Product and mechanistic studies were performed for the reaction of aromatic distonic peroxyl radical cations 4-PyrOO(•+) and 3-PyrOO(•+) with phenylacetylene (7) in the gas phase using mass spectrometric and computational techniques. PyrOO(•+) was generated through reaction of the respective distonic aryl radical cation Pyr(•+) with O2 in the ion source of the mass spectrometer. For the reaction involving the more electrophilic 4-PyrOO(•+), a rate coefficient of k1 = (2.2 ± 0.6) × 10(-10) cm(3) molecule(-1) s(-1) was determined at 298 K, while a value of k2 = (8.2 ± 2.1) × 10(-11) cm(3) molecule(-1) s(-1) was obtained for the reaction involving the less electrophilic 3-PyrOO(•+).

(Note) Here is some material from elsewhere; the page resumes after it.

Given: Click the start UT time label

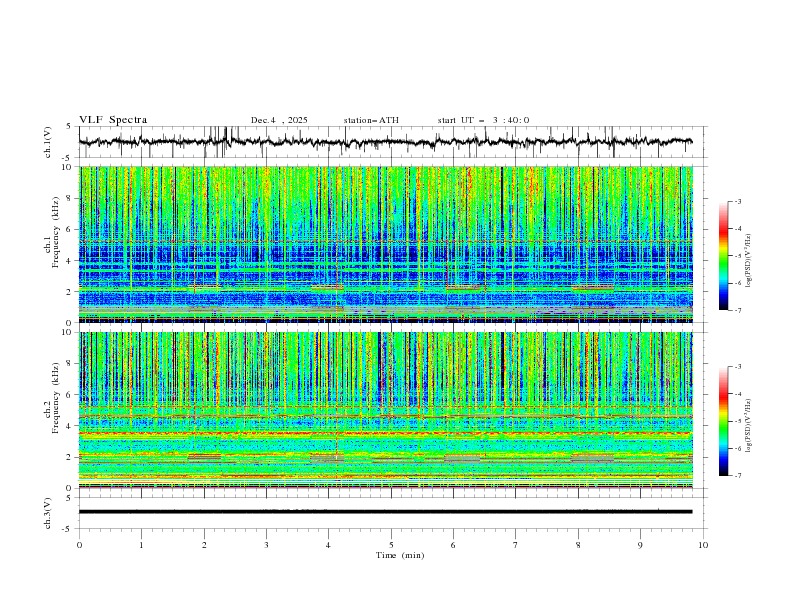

This highlights the role of polar effects in these reactions, which are likely of high relevance for processes in combustions and atmospheric transformations. The mechanism was studied by computational methods, which showed that radical addition occurs exclusively at the less substituted alkyne site to give the distonic vinyl radical cation 8. The latter undergoes a series of subsequent rearrangements/fragmentations that are similar for both isomeric PyrOO(•+). γ-Fragmentation in 8 leads to the distonic aryloxyl radical cation PyrO(•+) and a singlet carbene 10. The product association complex [PyrO(•+) - 10] is the starting point for two important subsequent reactions, e.g., (i) rapid hydrogen transfer to form ketenyl radical 11 and the closed-shell species PyrOH(+), and (ii) oxygen transfer from PyrO(•+) to 10 that leads to α-keto aldehyde 13 and Pyr(•+), followed by hydrogen abstraction to give acyl radical 14 and PyrH(+). Additional major products are the closed-shell aromatic carbonyl compounds 20 and 30 that result from multistep rearrangements in vinyl radical 8, which are terminated by homolytic bond scission and release of neutral acyl radicals.